Slant 3-28-2013

• The report on the audit of the Eugene Police Department’s Property Control Unit (PCU), which revealed 1,116 missing items including guns, drugs and jewelry, was quite an eyebrow raiser. We met with Police Chief Pete Kerns and the civilian employee who requested the audit, and they said some policies and procedures have been ignored for years, leading to disorganization. Further investigations will hopefully determine whether the missing items are really gone from “The Vault” at EPD or just misplaced, and whether any criminal activity has taken place. EPD will be conducting its first-ever PCU inventory of all its items, and EPD is in the process of implementing the reforms in policy and procedure that the audit recommended. 

Would this embarrassment have happened if the city had an independent performance auditor on board years ago when it was highly recommended by a citizen charter review committee in 2002? An independent performance auditor would have eyeballed every aspect of EPD, the city’s biggest department, including whether best practices and standards were being followed. Would an auditor have helped the city avoid a $6 million budget shortfall next year?

• It’s disturbing to hear five mental health professionals on staff in the 4J School District might lose their jobs if and when school health centers are shut down as a budget-cutting measure, and because of cumbersome new state regulations. We heard from one of the psychologists that the community and School Board are being advised that these five mental health professionals cannot function independently from the school health centers, but he says that’s not true — all they need are offices. We understand the district’s plan is to hire more nurses to help make up for the expensive health centers and mental health professionals, and perhaps contract out mental health crisis services. But is that the best way to deal with the hundreds of students, some suicidal, who are getting high-level, ongoing professional counseling at school? We have our doubts. We queried the 4J administration about these issues, but alas, everyone’s on spring break for their mental health.

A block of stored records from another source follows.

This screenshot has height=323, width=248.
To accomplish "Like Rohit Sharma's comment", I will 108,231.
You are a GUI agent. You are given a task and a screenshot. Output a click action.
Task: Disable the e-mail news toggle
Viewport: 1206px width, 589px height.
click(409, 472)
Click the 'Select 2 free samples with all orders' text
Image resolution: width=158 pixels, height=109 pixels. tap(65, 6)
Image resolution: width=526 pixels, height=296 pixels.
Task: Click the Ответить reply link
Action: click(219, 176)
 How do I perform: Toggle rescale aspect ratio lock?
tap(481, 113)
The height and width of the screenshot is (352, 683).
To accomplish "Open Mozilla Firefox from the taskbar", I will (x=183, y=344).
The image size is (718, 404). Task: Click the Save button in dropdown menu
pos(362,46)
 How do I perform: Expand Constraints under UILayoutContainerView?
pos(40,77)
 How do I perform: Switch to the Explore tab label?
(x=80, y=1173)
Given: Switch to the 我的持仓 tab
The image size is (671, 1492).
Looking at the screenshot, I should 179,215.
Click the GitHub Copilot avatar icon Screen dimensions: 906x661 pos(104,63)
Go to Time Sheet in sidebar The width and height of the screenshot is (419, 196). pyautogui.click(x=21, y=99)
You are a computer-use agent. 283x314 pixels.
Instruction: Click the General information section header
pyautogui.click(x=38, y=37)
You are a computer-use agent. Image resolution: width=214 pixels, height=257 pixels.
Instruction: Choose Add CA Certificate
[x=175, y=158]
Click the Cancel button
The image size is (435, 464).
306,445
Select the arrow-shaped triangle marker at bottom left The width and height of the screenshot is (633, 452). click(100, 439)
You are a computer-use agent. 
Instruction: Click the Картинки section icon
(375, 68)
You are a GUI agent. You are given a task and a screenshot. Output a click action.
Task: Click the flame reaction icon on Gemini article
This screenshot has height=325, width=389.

• Last week in Slant we wrote about Joann Ernst and her intention to run against County Commissioner Faye Stewart in 2014. Now we hear Jose Ortal of Blue River might also be on the ballot. Ortal tells us he’s still exploring his options, but he’s tired of county politics “being driven by the McDougal Brothers of the world,” a reference to the conservative loggers who have become wealthy developers through less-than-enlightened land-use practices. Ortal has a master’s degree in history from UCLA and extensive credentials in higher education and Latino issues. Anybody else out there want to join the race? Stewart is considered vulnerable following a series of issues in which he’s stood up for big business interests over the citizenry, but booting him out won’t be easy. He has name recognition and big-buck backing. But having multiple candidates on the May ballot might split the vote and lead to a runoff in November. Stewart needs 50 percent of the votes plus one to stand alone on the November ballot. Another tongue-twister for ya: Faye’s days fading away? Stewart’s seat’s susceptible.

• You don’t need to like basketball to have fun with the sports psychology that’s going into March Madness and the Oregon Ducks’ dive into it. How does the coach prepare a 12-seeded team, Oregon, to beat the overwhelming tourney favorite, 1-seed Louisville? We’ll see at 4:15 pm Friday, March 29, on national TV. Nate Silver, better known for his remarkably accurate political odds-making, writes in The New York Times that “Oregon has only about a 5 percent chance of winning that game.” Forget the odds. Let’s give Oregon a 3-point win for out-psyching Louisville and turning it over to the final eight.

• Back on Dec. 27 we wrote about David Oaks and his nasty tumble from a ladder. He broke his neck and is facing a long and difficult recovery. Oaks is founder and director of Mind Freedom International with headquarters in Eugene, and he continues to be a strong advocate for mental health care reform. He tells us he spent some time at Craig Hospital near Denver, a center for spinal cord injury rehabilitation. At Craig he learned to use a wheelchair and to strengthen his arms with virtual reality exercise equipment. His wife, Debra, is supervising the remodeling of their home to make it more accommodating. The family’s financial needs are great and a fund has been set up at David W. Oaks Irrevocable Trust, c/o Chase Bank, 1100 Willamette St., Eugene 97401. Donations can also be made online at where he writes about his recovery, lessons he’s learned, and his specific needs.